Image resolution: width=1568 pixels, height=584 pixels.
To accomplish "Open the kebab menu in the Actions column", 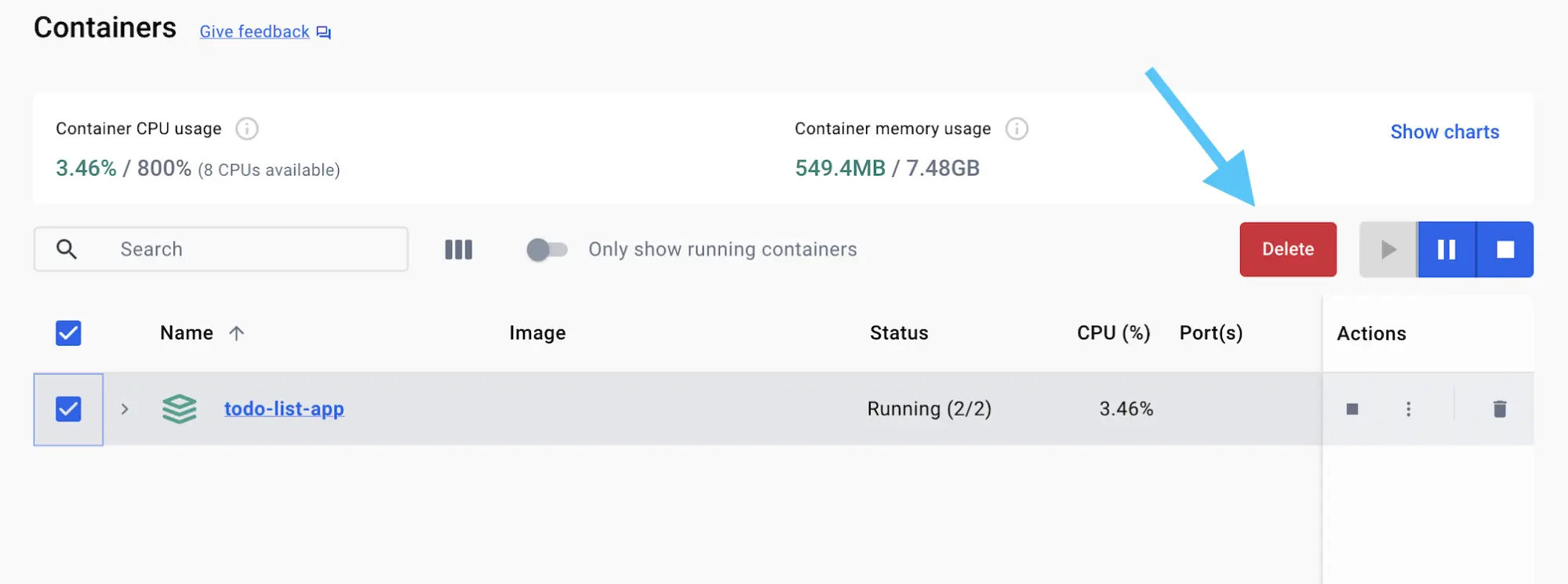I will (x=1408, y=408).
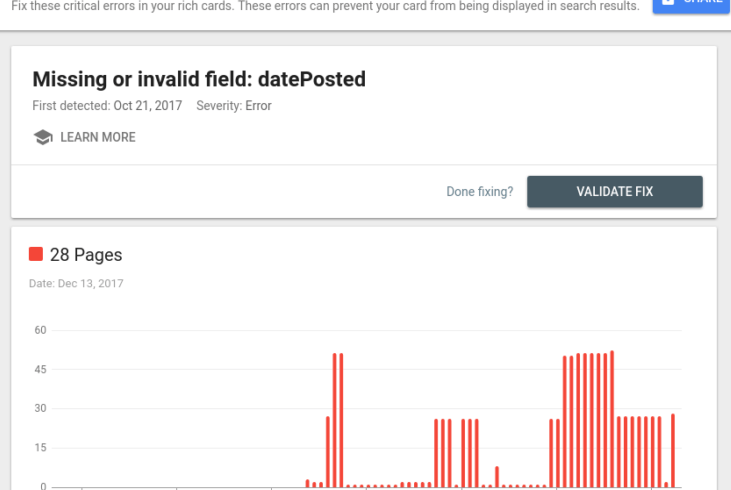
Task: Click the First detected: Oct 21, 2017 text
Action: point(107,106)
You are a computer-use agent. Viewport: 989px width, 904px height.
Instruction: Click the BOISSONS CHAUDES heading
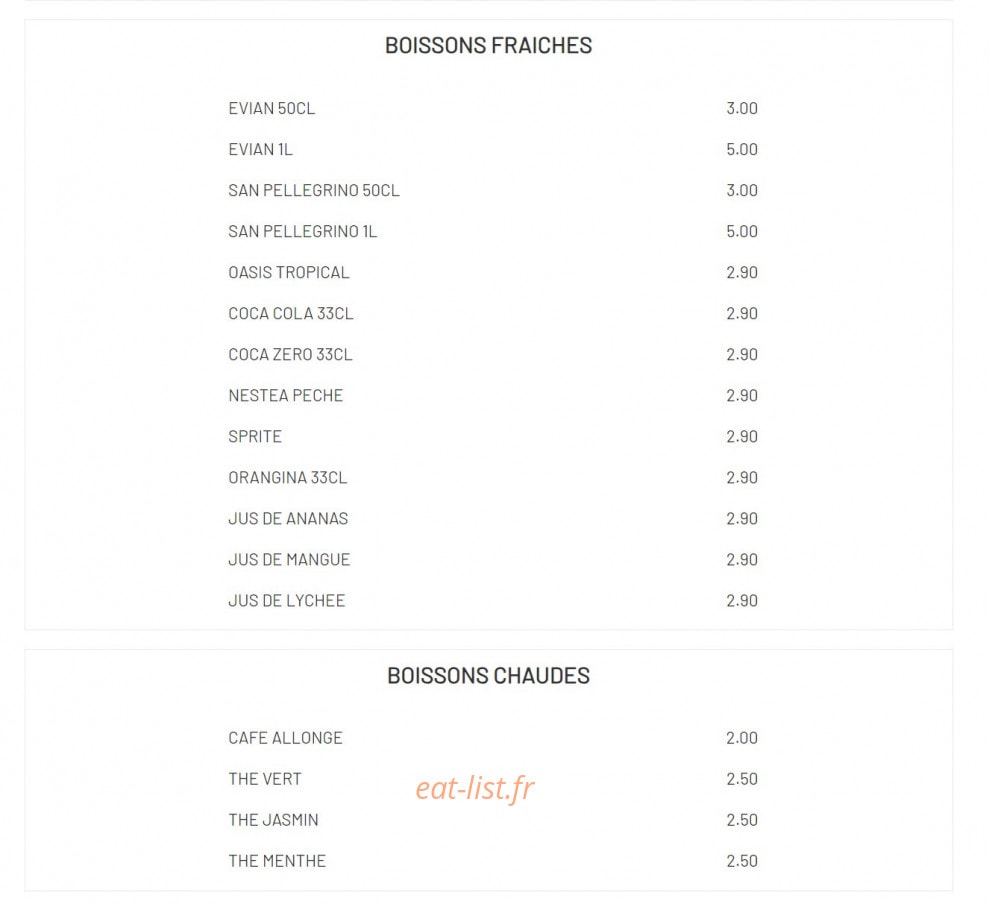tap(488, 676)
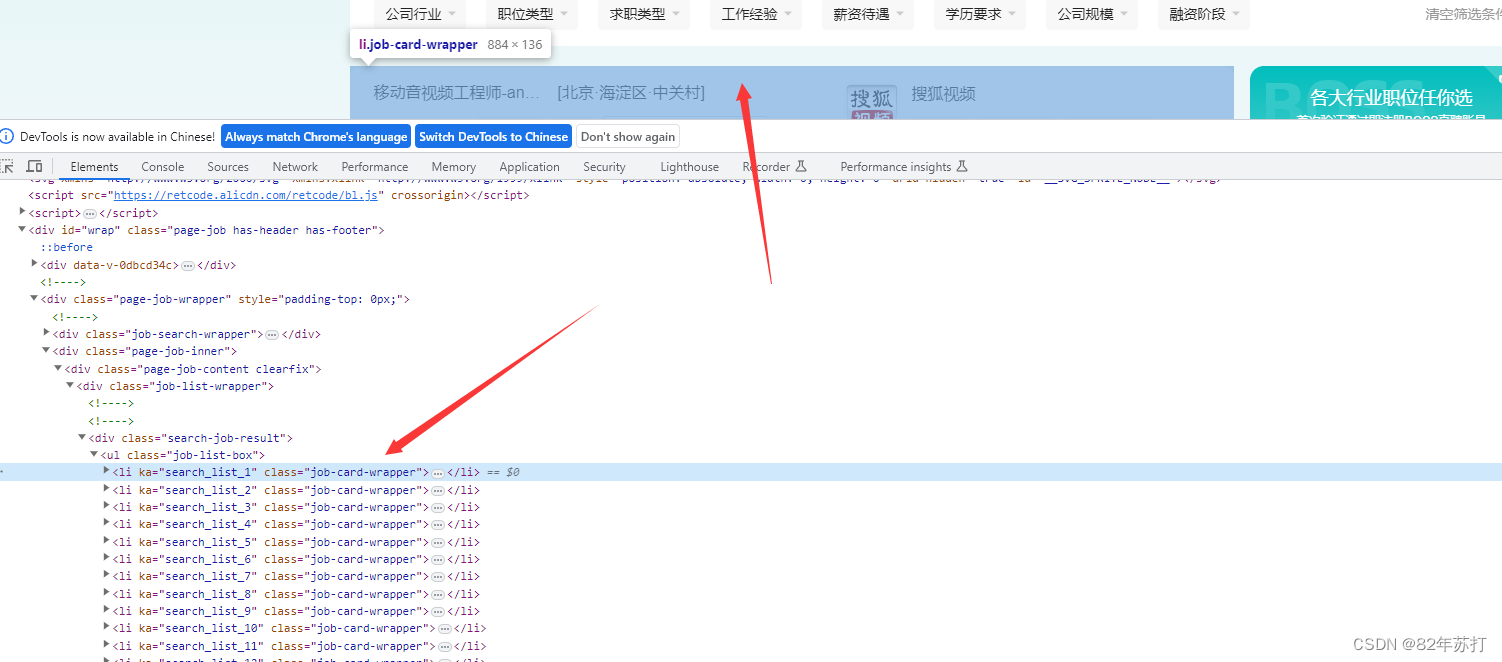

▸ EXERCISE BRIEF:
In the answer, retype exactly and only the lines from the one holding "You are a computer-use" through the end of the listing, keeping both ends and dropping every picture.

▸ EXPECTED ANSWER:
You are a computer-use agent. Viewport: 989px width, 904px height.
Instruction: Click the BOISSONS CHAUDES heading
tap(488, 676)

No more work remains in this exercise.